Dans son livre Aux origines du populisme, Histoire du boulangisme paru aux éditions du CNRS, l'historien Bertrand Joly déconstruit quelques mythes attachés à celui qui était surnommé « le général Revanche ».
Propos recueillis par Alice Tillier-Chevallier
–
RetroNews : Quels sont les faits saillants de cet épisode boulangiste, que vous qualifiez dans votre ouvrage d’« aventure flamboyante et lamentable » ?
Bertrand Joly : Tout commence en janvier 1886 quand le général Boulanger est nommé ministre de la Guerre et commence à faire beaucoup parler de lui, à coup d’initiatives tapageuses et de modestes réformes – notamment l’autorisation accordée aux soldats de porter la barbe – qui lui confèrent l’image de protecteur des humbles et le font apparaître comme la créature des radicaux. Sa popularité inquiète néanmoins ; le gouvernement dont il fait partie est renversé et Boulanger renvoyé à une vie militaire ordinaire à Clermont-Ferrand.
Il n’a alors de cesse de préparer son retour au gouvernement, à travers une campagne plébiscitaire orchestrée par le journaliste Georges Thiébaud qui le présente à différentes élections partielles. Même s’il ne peut pas être officiellement candidat puisqu’il est militaire, il obtient suffisamment de voix pour inquiéter : il est alors mis à la retraite au prétexte qu’il est venu à Paris sans autorisation.

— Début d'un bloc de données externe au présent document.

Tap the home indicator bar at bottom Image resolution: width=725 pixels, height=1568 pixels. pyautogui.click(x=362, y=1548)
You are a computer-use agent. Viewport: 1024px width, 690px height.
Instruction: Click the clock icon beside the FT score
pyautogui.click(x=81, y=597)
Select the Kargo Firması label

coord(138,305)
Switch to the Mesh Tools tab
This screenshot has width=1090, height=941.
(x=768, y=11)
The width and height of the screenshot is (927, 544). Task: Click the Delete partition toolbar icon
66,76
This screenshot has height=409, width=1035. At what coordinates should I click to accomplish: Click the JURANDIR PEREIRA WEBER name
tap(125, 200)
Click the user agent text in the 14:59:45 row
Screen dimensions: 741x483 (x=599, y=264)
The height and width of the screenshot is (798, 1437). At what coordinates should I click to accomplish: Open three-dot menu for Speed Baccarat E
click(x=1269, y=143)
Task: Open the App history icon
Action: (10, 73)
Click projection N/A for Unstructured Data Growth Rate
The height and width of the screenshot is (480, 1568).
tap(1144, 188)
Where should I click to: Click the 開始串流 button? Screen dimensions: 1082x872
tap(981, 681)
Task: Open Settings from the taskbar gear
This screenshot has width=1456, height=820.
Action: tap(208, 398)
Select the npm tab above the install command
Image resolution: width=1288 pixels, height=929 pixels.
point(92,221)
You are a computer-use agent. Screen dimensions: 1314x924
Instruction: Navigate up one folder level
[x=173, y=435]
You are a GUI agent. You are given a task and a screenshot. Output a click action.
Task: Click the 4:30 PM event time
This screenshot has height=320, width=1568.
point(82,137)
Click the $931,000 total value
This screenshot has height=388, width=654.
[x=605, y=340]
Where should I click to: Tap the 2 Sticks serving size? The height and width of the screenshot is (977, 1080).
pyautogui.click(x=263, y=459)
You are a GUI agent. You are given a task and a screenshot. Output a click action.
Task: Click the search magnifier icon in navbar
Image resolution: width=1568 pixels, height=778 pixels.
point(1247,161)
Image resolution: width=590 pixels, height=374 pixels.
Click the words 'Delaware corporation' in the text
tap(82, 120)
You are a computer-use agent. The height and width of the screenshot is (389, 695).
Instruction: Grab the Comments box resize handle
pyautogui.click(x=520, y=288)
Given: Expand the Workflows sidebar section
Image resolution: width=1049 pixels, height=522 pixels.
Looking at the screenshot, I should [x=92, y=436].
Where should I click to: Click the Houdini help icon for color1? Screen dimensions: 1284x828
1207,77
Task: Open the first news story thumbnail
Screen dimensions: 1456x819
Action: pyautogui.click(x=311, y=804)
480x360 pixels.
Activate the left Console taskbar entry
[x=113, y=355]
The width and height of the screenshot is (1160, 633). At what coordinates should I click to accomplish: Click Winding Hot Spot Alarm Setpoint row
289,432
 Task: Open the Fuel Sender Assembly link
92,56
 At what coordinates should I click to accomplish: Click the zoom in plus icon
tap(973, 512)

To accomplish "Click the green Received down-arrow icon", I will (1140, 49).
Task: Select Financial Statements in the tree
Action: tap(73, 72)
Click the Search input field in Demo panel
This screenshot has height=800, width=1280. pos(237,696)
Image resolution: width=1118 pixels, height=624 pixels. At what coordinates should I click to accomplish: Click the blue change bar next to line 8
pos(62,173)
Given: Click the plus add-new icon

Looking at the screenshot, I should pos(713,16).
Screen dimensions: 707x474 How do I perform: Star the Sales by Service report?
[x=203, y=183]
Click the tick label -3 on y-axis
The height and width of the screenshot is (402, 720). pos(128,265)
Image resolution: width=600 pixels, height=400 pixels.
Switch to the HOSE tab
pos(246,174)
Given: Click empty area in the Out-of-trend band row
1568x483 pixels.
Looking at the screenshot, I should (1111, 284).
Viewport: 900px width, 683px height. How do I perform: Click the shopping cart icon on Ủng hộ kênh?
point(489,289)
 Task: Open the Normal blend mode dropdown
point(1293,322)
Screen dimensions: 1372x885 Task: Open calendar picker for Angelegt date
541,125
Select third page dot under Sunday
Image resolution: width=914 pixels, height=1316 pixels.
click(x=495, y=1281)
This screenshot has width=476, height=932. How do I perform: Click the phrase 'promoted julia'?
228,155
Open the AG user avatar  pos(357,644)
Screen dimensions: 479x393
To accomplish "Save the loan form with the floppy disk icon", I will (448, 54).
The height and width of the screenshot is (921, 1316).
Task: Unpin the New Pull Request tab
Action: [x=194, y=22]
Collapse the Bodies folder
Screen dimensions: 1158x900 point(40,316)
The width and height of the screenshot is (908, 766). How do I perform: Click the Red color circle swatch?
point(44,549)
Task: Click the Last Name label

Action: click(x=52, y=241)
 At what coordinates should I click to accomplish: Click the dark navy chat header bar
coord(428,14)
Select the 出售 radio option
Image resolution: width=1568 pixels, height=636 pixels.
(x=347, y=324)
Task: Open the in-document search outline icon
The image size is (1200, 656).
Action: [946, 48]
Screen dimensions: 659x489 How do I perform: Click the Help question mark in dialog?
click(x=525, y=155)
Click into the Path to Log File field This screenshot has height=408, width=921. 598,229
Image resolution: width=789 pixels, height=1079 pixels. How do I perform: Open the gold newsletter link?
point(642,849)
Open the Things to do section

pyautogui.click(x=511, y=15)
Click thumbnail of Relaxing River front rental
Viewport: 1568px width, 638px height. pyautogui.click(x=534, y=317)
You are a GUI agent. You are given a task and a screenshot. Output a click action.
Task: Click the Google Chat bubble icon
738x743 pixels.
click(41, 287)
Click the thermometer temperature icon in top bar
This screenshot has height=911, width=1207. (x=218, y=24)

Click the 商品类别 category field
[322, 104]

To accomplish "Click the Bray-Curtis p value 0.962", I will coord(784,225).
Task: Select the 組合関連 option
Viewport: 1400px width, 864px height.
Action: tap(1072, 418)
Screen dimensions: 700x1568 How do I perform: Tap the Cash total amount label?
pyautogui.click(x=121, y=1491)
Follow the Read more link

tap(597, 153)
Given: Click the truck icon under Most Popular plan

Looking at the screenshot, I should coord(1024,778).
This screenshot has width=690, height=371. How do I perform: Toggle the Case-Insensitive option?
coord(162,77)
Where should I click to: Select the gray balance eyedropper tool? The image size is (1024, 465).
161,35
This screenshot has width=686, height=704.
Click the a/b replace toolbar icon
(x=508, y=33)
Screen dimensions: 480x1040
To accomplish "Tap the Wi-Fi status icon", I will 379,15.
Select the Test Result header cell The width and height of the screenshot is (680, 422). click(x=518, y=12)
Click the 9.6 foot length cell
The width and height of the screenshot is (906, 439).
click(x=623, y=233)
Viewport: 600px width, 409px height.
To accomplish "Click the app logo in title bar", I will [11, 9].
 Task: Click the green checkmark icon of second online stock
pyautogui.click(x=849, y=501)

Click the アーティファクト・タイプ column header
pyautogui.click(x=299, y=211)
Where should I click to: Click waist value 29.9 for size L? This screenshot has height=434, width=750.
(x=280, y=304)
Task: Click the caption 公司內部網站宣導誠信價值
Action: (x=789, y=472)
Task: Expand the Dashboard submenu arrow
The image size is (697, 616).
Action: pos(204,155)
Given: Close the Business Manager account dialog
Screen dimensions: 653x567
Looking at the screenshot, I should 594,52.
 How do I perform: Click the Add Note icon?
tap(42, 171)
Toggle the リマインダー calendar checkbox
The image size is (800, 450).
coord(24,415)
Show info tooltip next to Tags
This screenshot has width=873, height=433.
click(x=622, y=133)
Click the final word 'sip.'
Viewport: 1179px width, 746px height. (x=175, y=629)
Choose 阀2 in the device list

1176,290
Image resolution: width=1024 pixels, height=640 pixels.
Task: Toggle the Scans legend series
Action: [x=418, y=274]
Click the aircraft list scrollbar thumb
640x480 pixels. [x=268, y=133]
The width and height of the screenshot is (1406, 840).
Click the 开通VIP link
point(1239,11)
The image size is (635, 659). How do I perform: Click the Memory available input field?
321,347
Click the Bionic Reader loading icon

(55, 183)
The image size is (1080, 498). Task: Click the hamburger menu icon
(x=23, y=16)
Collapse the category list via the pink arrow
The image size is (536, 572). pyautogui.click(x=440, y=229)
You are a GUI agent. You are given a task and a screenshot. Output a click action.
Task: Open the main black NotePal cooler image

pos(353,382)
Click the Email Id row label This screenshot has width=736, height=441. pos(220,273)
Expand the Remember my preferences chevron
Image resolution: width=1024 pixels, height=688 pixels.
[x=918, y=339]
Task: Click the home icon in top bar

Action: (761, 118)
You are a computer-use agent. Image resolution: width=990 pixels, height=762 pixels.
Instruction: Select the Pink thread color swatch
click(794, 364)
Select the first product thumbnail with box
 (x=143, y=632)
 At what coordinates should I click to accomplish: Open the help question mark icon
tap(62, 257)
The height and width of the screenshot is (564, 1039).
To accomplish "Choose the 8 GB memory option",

Cette mise à la retraite militaire pousse finalement Boulanger à de plus hautes ambitions…
En effet, Boulanger, rendu à la vie civile, devient alors éligible. Et il se lance entre mars et août 1888 dans une campagne quasi permanente, se faisant souvent élire triomphalement au premier tour, démissionnant pour se faire réélire ailleurs, jusqu’à l’apothéose du mois d’août 1888 où il remporte le même jour la victoire à trois élections différentes.
Boulanger vise alors Paris, et l’emporte le 27 janvier 1889. Boulanger député de la Seine : le choc est colossal. Républicains modérés et radicaux, qui avaient jusqu’ici observé la campagne plébiscitaire sans réagir, lancent la contre-offensive, défendent la République à la faveur des festivités du centenaire de la Révolution française, poussent Boulanger à la fuite et le font condamner en Haute Cour. Le boulangisme est vaincu aux élections législatives de l’automne 1889, puis à nouveau lors des élections municipales parisiennes de 1890. Les révélations parues dans la presse sur son alliance avec les royalistes achèvent de le discréditer aux yeux de l’opinion publique.
Boulanger se suicide sur la tombe de sa maîtresse le 30 septembre 1891 – une fin tragique, lamentable et romantique.
Comment expliquer ce succès fulgurant de Boulanger ?
Il faut tout d’abord nuancer cette impression de raz-de-marée. Là où Boulanger n’est pas sûr de l’emporter, il ne se présente pas, ou bien il retire sa candidature : en Isère, l’opinion lui est hostile, comme dans l’Ouest royaliste, en Champagne, dans l’Est – à l’exception de Nancy –, ou encore dans le Massif central…
Cela étant dit, s’il n’est pas général, son succès est bien réel. Et on peut l’expliquer tout d’abord par le contexte politique et économique qui a servi de terreau au boulangisme : défauts structurels d’un régime républicain marqué par un exécutif faible dominé par le législatif, déficit de souveraineté en l’absence de possibilité de dissolution de la Chambre et de référendum, conjoncture économique défavorable, malaise moral d’une France vaincue en 1871, etc.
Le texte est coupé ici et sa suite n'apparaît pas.